One such gene is Astrotactin 2 (ASTN2). In 2018, researchers at Rockefeller University discovered that mutations in the ASTN2 gene disrupted connections in the cerebellum, contributing to neurodevelopmental disorders. Now, a new study suggests that the complete absence of this gene may lead to key autism-related behavioral changes.
Behavioral Changes and Autism-Like Traits
A study published in PNAS found that mice lacking the ASTN2 gene exhibited four significant behavioral differences compared to their wild-type counterparts:
- They vocalized less and had weaker communication skills.
- Their social interactions were reduced, and they struggled to adapt to new environments.
- They exhibited hyperactive behaviors.
- Repetitive movements (stereotypical behaviors) increased significantly.
These traits closely resemble core characteristics observed in individuals with autism. Lead author Michalina Hanzel explains, “Deficits in communication, social withdrawal, hyperactivity, and repetitive behaviors are hallmarks of autism. We observed strikingly similar tendencies in mice lacking the ASTN2 gene.”
The Cerebellum’s Role Beyond Motor Control
Traditionally, the cerebellum has been associated mainly with motor functions such as balance and coordination.
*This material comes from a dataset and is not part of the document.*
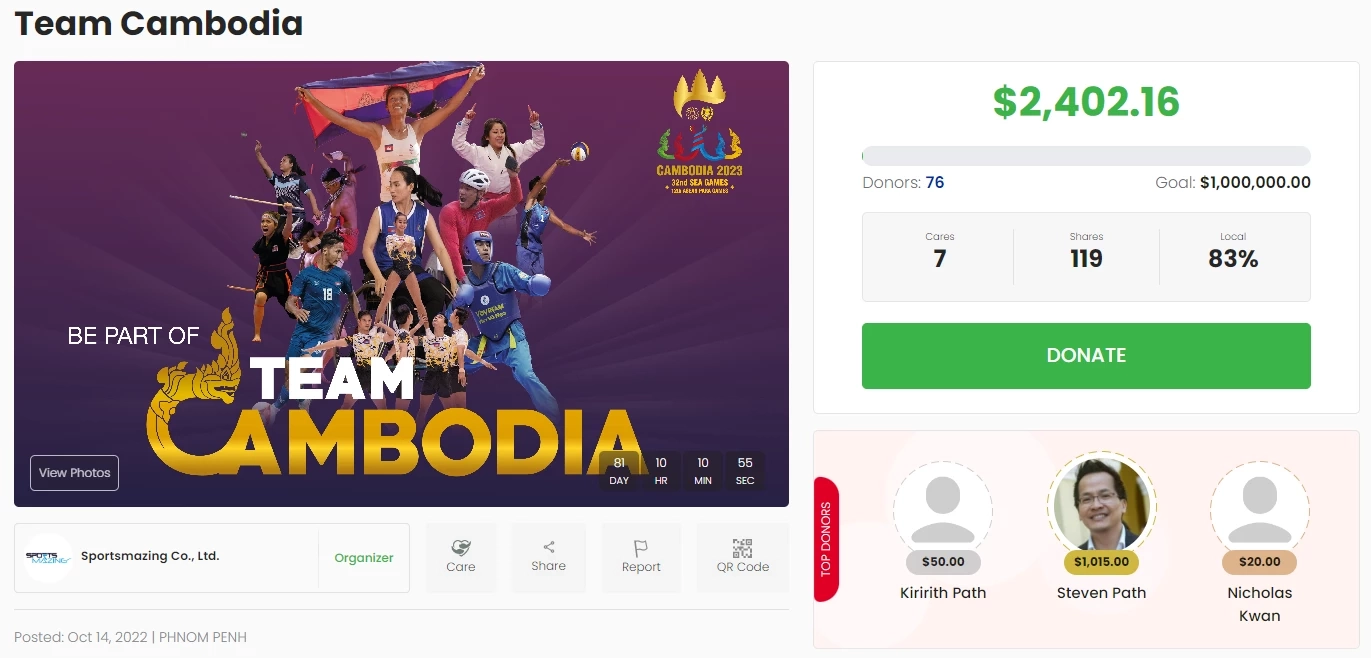Click the Report flag icon
1371x658 pixels.
[641, 548]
However, growing evidence suggests that it also plays a critical role in language, cognition, and social behavior.
Mary E. Hatten, a neuroscientist at Rockefeller University, highlights the significance of this research:
“These findings reinforce the idea that the cerebellum contributes to cognitive functions beyond motor control.”
Experiments on Mice: Key Findings
To analyze behavioral differences, researchers conducted a series of experiments comparing ASTN2-deficient mice with wild-type mice:
- Communication Test:
- When separated from their mothers, normal baby mice used complex ultrasonic calls to seek attention, whereas ASTN2-deficient mice produced fewer and simpler calls.
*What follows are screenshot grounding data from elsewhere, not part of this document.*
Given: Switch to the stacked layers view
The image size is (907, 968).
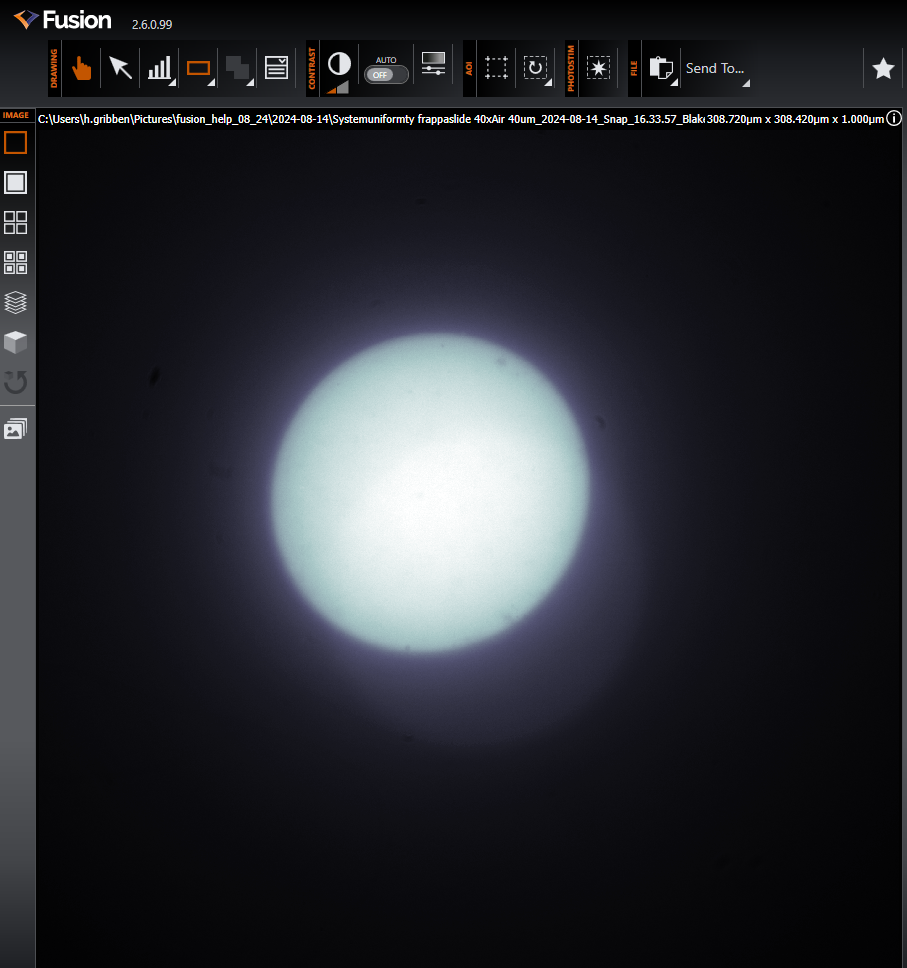Looking at the screenshot, I should click(x=16, y=302).
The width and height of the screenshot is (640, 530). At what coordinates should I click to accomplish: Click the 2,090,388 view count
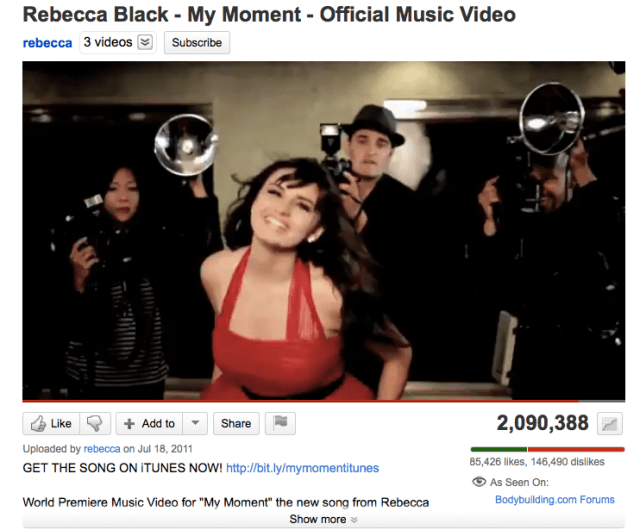click(542, 423)
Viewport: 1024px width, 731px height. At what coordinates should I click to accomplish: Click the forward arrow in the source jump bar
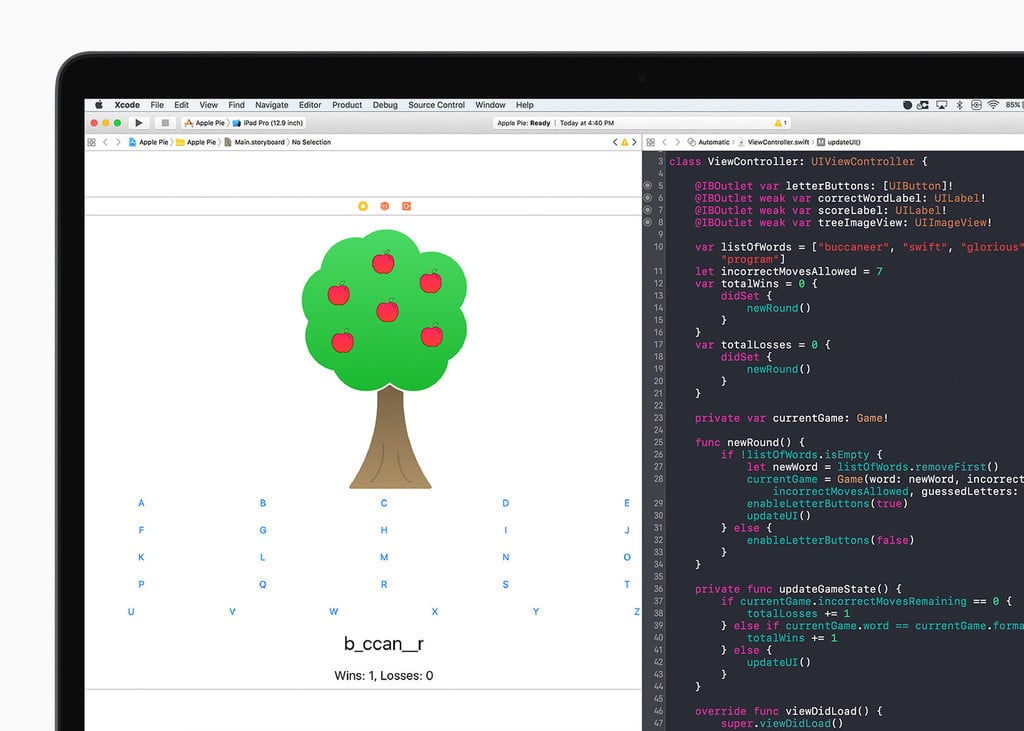[677, 142]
- This finding mirrors language development difficulties commonly observed in individuals with autism.
- Social Interaction Test:
- Wild-type mice preferred interacting with unfamiliar mice, whereas ASTN2-deficient mice spent more time with familiar ones.
- This behavior aligns with the tendency of autistic individuals to avoid unfamiliar social interactions.
- Hyperactivity and Repetitive Behaviors:
- ASTN2-deficient mice covered longer distances in open spaces and engaged in repetitive actions like circling.
- These behaviors resemble the hyperactivity and repetitive movements frequently observed in autism.
Structural Changes in the Brain
Upon examining the brains of ASTN2-deficient mice, researchers identified several small but potentially significant structural and physiological changes in the cerebellum:
- Increased Purkinje cell density: These neurons, essential for cerebellar signaling, displayed an unusually high number of dendritic spines.
- Altered neural connections: Communication between the cerebellum and other brain regions appeared to be disrupted.
Hatten explains, “Even small structural changes can significantly alter brain signaling, potentially leading to autism-related behaviors.”
Future Research on Human Cells
The next phase of research will involve analyzing cerebellar neurons derived from human stem cells, including cells from individuals with ASTN2 mutations. Scientists aim to determine whether similar differences exist in human neurons.
Although this study highlights the potential impact of a single gene on autism-like behaviors, autism spectrum disorder arises from a combination of genetic, environmental, and neurobiological factors. Future research will explore how multiple genes interact to influence autism development.